_TASK ITEM_. Everything from the first line below through the line with "You are a computer-use agent. Screen dimensions: 842x680" is to be transcribed exactly, and nothing past it.
------------
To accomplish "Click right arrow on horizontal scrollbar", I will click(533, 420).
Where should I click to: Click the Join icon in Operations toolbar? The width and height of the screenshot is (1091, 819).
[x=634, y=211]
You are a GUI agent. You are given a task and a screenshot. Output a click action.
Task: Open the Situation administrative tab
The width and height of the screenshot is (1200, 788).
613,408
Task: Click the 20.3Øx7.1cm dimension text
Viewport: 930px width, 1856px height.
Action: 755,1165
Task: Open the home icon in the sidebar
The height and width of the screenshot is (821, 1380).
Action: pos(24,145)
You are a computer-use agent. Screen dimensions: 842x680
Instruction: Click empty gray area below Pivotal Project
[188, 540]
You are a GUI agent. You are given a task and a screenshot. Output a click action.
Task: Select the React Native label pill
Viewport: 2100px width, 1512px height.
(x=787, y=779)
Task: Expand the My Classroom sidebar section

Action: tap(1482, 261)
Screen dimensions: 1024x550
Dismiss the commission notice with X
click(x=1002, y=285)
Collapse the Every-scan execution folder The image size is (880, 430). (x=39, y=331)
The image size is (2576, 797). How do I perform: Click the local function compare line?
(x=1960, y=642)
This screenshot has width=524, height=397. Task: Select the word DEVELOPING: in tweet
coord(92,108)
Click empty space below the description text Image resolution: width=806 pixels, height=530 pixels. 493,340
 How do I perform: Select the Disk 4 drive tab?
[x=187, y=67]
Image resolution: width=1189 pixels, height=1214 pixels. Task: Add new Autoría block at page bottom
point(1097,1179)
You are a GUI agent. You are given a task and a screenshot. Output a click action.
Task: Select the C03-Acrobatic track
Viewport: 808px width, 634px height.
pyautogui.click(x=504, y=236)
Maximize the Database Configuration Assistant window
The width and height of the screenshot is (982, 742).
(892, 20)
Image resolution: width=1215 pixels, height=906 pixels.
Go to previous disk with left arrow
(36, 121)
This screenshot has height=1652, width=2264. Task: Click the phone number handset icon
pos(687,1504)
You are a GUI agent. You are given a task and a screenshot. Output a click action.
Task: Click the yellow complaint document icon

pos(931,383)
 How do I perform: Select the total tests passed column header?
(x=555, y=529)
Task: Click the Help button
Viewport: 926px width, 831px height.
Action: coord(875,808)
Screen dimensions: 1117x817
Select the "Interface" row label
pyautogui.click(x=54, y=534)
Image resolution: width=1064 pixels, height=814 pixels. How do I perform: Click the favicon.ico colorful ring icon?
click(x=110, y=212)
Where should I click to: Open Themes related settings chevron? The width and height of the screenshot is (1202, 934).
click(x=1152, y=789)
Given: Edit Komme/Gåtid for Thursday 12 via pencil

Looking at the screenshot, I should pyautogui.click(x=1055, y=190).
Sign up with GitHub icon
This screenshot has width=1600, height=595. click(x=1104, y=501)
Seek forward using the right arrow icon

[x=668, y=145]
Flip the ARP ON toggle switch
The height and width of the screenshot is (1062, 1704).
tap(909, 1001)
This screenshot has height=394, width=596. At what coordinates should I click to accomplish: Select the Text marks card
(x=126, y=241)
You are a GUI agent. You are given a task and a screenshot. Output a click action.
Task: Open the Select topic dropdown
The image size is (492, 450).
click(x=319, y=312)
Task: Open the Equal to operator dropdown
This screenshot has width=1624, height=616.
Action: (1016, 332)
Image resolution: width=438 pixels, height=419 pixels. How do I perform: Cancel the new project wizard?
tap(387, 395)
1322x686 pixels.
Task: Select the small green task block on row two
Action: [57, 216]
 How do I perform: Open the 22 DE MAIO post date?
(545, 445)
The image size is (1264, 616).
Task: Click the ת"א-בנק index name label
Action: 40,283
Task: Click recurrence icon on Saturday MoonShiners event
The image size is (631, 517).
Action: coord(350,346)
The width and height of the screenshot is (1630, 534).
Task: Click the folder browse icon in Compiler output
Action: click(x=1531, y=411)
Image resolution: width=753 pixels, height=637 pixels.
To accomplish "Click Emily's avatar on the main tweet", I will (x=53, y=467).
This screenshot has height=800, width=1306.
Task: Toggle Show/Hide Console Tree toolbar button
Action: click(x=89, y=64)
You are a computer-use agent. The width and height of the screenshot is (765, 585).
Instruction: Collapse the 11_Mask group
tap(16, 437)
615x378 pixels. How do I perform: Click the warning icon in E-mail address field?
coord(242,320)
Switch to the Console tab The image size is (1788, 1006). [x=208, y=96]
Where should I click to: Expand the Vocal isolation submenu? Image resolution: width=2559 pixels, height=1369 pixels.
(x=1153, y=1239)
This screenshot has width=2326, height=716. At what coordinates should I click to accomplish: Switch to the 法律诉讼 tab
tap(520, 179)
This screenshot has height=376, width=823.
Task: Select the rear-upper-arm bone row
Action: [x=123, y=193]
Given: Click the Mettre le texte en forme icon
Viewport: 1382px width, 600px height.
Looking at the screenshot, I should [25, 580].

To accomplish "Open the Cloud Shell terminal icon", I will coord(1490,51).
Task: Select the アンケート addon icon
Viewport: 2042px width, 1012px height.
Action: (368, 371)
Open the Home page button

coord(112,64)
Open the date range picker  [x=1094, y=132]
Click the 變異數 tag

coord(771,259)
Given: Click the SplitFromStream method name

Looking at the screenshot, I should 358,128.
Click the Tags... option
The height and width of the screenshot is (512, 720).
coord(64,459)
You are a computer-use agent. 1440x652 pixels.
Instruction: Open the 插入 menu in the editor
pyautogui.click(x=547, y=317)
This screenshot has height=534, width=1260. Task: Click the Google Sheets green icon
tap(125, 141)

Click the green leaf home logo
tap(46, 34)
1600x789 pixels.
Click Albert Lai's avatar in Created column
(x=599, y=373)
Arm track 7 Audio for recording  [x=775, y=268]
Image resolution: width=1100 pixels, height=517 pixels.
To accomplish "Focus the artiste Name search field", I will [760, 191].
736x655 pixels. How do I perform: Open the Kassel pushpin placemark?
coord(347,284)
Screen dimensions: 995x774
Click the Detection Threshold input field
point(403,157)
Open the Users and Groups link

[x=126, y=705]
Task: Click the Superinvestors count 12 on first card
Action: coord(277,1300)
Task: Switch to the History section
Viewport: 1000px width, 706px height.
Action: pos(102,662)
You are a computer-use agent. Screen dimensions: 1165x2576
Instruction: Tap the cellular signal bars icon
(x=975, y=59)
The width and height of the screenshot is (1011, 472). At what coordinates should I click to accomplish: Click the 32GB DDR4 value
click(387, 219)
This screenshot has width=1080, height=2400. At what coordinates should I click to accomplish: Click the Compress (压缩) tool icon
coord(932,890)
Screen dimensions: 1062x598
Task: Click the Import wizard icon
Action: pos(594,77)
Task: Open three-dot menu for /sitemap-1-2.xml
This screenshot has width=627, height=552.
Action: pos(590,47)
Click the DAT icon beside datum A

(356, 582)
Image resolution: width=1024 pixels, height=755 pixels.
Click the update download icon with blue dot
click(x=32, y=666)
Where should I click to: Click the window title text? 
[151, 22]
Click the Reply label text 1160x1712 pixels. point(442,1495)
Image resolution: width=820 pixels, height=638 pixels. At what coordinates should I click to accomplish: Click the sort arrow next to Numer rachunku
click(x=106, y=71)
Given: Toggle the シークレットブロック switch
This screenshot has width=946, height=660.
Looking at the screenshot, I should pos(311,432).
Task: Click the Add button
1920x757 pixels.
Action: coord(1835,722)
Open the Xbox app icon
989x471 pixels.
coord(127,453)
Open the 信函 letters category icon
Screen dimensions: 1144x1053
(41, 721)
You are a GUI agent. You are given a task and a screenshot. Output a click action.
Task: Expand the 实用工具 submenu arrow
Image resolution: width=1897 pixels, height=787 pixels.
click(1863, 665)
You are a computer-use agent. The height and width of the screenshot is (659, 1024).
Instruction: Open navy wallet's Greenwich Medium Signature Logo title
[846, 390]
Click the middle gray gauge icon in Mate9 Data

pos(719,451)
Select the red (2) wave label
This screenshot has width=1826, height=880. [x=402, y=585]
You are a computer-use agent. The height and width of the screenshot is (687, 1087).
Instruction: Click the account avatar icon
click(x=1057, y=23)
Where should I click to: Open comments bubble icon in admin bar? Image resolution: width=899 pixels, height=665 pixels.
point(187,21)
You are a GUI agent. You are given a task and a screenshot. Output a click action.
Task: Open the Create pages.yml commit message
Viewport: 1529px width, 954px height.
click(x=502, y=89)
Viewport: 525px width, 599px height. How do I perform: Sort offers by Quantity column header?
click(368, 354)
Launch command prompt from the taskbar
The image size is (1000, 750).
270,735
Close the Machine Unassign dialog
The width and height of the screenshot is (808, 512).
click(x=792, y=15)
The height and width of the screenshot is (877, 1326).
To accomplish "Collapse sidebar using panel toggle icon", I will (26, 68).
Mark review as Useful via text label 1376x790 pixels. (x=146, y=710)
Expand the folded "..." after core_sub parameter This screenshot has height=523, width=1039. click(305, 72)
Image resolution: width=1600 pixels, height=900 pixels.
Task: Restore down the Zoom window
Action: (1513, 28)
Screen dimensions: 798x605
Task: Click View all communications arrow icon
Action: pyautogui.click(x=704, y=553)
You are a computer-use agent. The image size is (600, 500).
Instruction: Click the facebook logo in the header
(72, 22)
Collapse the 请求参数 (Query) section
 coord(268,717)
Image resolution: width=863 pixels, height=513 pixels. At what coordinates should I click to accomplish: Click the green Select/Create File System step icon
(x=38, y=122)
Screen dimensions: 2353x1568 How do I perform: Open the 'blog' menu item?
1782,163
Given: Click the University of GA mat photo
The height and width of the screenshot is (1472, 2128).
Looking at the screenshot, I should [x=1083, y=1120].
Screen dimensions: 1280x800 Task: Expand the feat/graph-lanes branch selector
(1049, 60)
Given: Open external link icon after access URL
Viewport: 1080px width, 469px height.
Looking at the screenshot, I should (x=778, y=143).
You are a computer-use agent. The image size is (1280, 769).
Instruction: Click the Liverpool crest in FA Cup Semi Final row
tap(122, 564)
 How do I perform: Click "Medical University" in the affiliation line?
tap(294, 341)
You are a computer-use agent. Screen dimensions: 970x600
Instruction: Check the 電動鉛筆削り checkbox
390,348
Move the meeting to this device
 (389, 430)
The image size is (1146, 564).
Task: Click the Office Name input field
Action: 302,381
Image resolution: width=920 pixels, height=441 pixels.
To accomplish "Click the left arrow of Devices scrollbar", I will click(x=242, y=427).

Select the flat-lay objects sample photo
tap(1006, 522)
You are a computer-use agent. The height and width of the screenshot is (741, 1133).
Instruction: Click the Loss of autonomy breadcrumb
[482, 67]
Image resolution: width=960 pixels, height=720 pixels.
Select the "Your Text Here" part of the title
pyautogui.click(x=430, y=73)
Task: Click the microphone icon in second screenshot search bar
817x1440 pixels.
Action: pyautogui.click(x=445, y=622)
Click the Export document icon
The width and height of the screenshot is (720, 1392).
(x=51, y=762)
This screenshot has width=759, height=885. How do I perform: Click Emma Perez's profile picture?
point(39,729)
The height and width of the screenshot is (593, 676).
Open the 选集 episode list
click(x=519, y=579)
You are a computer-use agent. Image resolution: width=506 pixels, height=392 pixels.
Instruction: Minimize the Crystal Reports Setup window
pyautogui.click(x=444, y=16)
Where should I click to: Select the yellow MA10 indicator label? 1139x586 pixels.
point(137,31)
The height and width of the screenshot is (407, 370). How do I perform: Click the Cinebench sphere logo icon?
------------
_RESULT OF THE EXERCISE_.
To accomplish "Click right arrow on horizontal scrollbar", I will click(533, 420).
Where should I click to: Click the Join icon in Operations toolbar? The width and height of the screenshot is (1091, 819).
[x=634, y=211]
You are a GUI agent. You are given a task and a screenshot. Output a click action.
Task: Open the Situation administrative tab
The width and height of the screenshot is (1200, 788).
613,408
Task: Click the 20.3Øx7.1cm dimension text
Viewport: 930px width, 1856px height.
Action: 755,1165
Task: Open the home icon in the sidebar
The height and width of the screenshot is (821, 1380).
Action: pos(24,145)
You are a computer-use agent. Screen dimensions: 842x680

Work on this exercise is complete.